Task description -
With the pictures left out, please return exactly the line holding "Task: Click the red report flag icon" and each following line until the entries end.

Supplied information -
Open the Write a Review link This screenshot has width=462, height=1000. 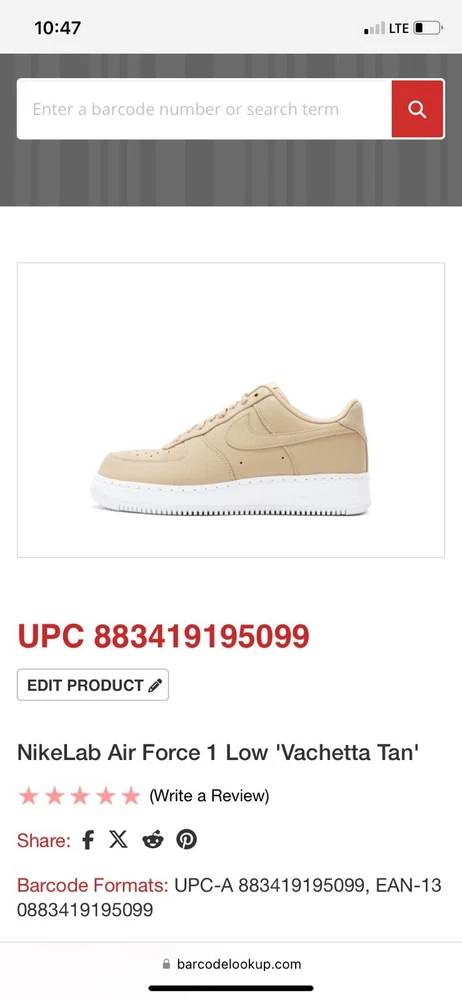(x=209, y=795)
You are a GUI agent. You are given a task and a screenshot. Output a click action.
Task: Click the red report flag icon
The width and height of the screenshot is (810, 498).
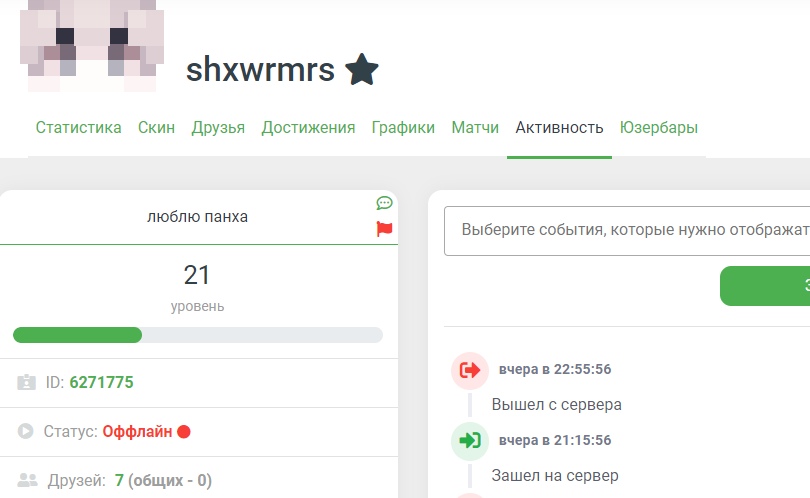point(384,229)
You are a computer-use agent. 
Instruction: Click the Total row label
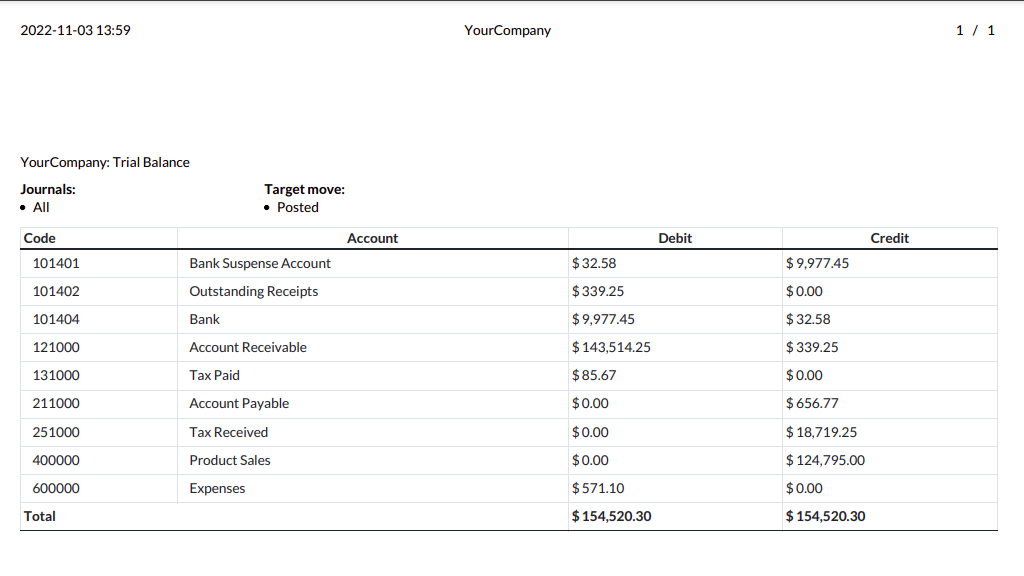click(40, 516)
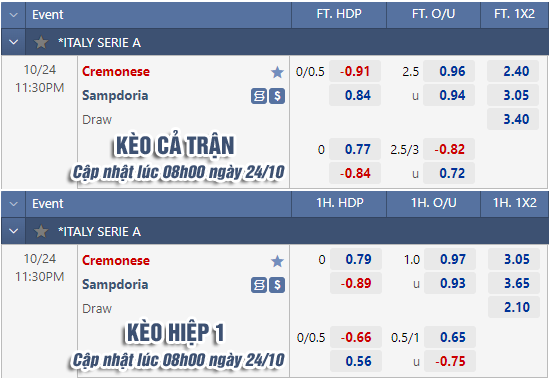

Answer area -
Task: Click the red report flag icon
The width and height of the screenshot is (810, 498).
point(384,229)
You are a computer-use agent. 
Instruction: Click the Total row label
click(40, 516)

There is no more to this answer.